◆ **TASK TO COMPLETE**
Update the records starting at the line containing "Collapse 充值系统 using the minus sign" and ending at the line containing "Viewport: 1280px width, 675px", replacing "password" with "passcode" and leaving everything else unchanged.

◆ **DATASET ENTRIES**
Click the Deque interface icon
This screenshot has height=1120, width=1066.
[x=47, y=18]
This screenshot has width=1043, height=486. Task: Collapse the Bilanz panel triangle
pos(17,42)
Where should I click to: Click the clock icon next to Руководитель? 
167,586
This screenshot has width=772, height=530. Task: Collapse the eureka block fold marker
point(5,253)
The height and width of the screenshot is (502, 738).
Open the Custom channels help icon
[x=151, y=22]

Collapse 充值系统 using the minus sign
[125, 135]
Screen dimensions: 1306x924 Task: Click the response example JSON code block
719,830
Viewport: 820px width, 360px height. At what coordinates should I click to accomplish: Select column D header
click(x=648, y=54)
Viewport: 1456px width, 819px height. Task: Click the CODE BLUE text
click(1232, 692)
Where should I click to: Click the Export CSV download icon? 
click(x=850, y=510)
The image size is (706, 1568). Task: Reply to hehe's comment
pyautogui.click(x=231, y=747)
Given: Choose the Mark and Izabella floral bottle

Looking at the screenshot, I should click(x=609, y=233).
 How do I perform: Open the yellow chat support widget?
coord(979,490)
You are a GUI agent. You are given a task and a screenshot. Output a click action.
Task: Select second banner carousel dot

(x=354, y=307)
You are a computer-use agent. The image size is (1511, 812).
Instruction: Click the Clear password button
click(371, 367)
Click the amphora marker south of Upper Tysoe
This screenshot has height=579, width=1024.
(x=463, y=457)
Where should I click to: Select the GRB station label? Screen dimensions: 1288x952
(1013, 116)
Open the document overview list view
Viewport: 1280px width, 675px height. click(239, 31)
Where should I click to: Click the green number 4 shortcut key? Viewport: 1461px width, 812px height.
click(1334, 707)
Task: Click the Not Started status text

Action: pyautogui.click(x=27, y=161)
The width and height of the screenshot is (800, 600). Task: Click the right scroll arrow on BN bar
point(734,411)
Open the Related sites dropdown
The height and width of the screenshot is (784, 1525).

◆ **FINAL RESULT**
Collapse 充值系统 using the minus sign
[125, 135]
Screen dimensions: 1306x924 Task: Click the response example JSON code block
719,830
Viewport: 820px width, 360px height. At what coordinates should I click to accomplish: Select column D header
click(x=648, y=54)
Viewport: 1456px width, 819px height. Task: Click the CODE BLUE text
click(1232, 692)
Where should I click to: Click the Export CSV download icon? 
click(x=850, y=510)
The image size is (706, 1568). Task: Reply to hehe's comment
pyautogui.click(x=231, y=747)
Given: Choose the Mark and Izabella floral bottle

Looking at the screenshot, I should click(x=609, y=233).
 How do I perform: Open the yellow chat support widget?
coord(979,490)
You are a GUI agent. You are given a task and a screenshot. Output a click action.
Task: Select second banner carousel dot

(x=354, y=307)
You are a computer-use agent. The image size is (1511, 812).
Instruction: Click the Clear passcode button
click(371, 367)
Click the amphora marker south of Upper Tysoe
This screenshot has height=579, width=1024.
(x=463, y=457)
Where should I click to: Select the GRB station label? Screen dimensions: 1288x952
(1013, 116)
Open the document overview list view
Viewport: 1280px width, 675px height. click(239, 31)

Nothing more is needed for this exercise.